Saturday, July 13, 2019 / 5:30 p.m. PST
I was evaluating an idea I had for a particular time frame, which seemed to gel quite nicely. However, when I looked up at the chart information, I discovered I was in a different time frame than I had intended.
Struck by how "perfectly" everything seemed to fit, I configured the elements specifically for conveying the trend, recommending where to enter positions during pullbacks, and where to take profit following price surges.

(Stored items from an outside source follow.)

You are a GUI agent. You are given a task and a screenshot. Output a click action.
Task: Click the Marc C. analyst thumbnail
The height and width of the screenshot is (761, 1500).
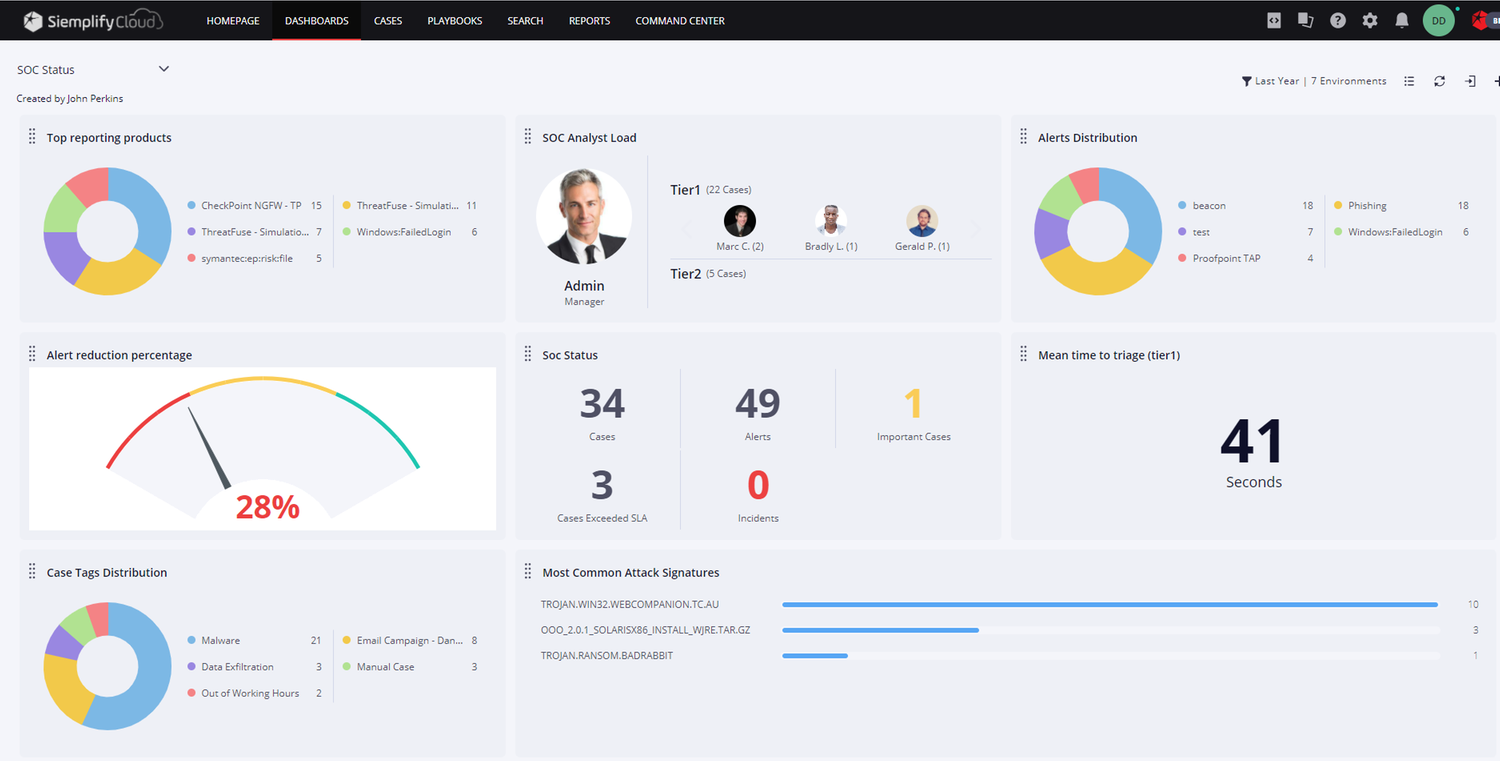[740, 221]
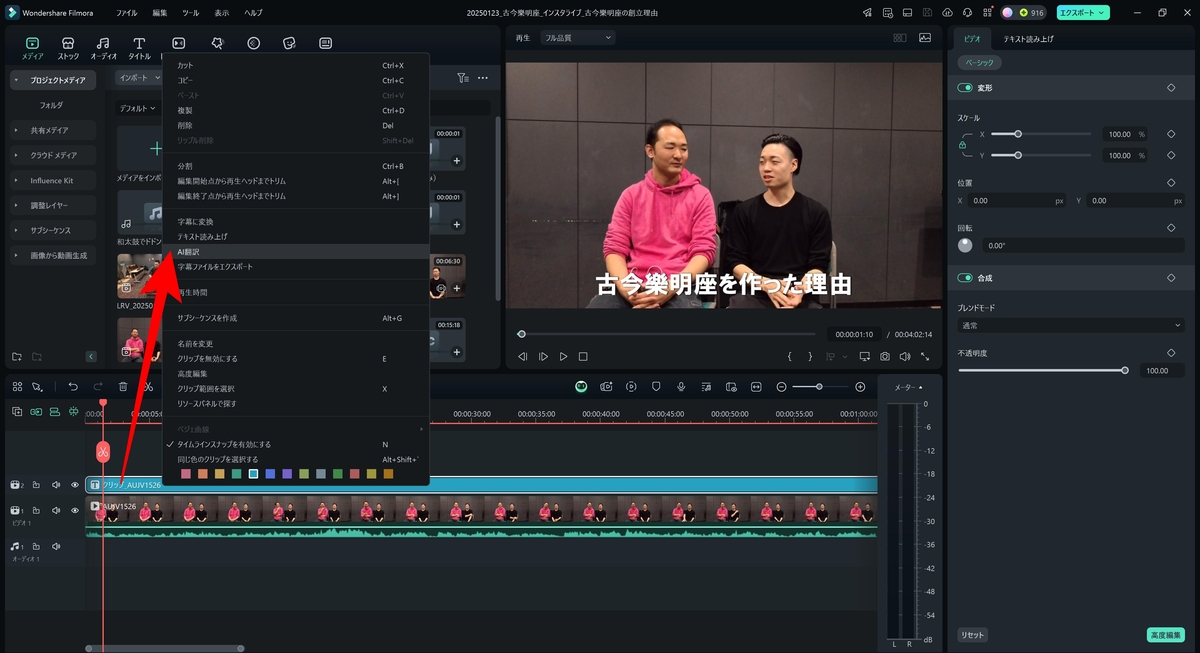
Task: Hide video track 1 with eye icon
Action: click(x=75, y=510)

I know there is all kinds of research indicating that (1) market price changes are random; (2) curve fitting is dangerous because there is nothing in statistics that says when a given set of conditions is no longer valid, or even if a pattern was the result of a “cause/effect” type relationship in the first place, and (3) when a market analyst's forecast comes to pass, there is no way to know if the analyst was correct, or just right
this time. However...I'm not buying it.
Perhaps it was because all these studies were focused on stocks, and very few have looked at exchange rates with matching thoroughness. Or maybe most of these researchers were interested in
investing, and after obtaining their results, they simply extrapolated their findings to other styles of trading as well.
I know I'm not all that smart, and many of these authors are brilliant guys and gals, but that just makes me all the more curious as to why they aren't seeing the same things I'm seeing. (Or maybe some of them are, but rather than sharing the information, they simply go off and form their own hedge funds or whatnot.)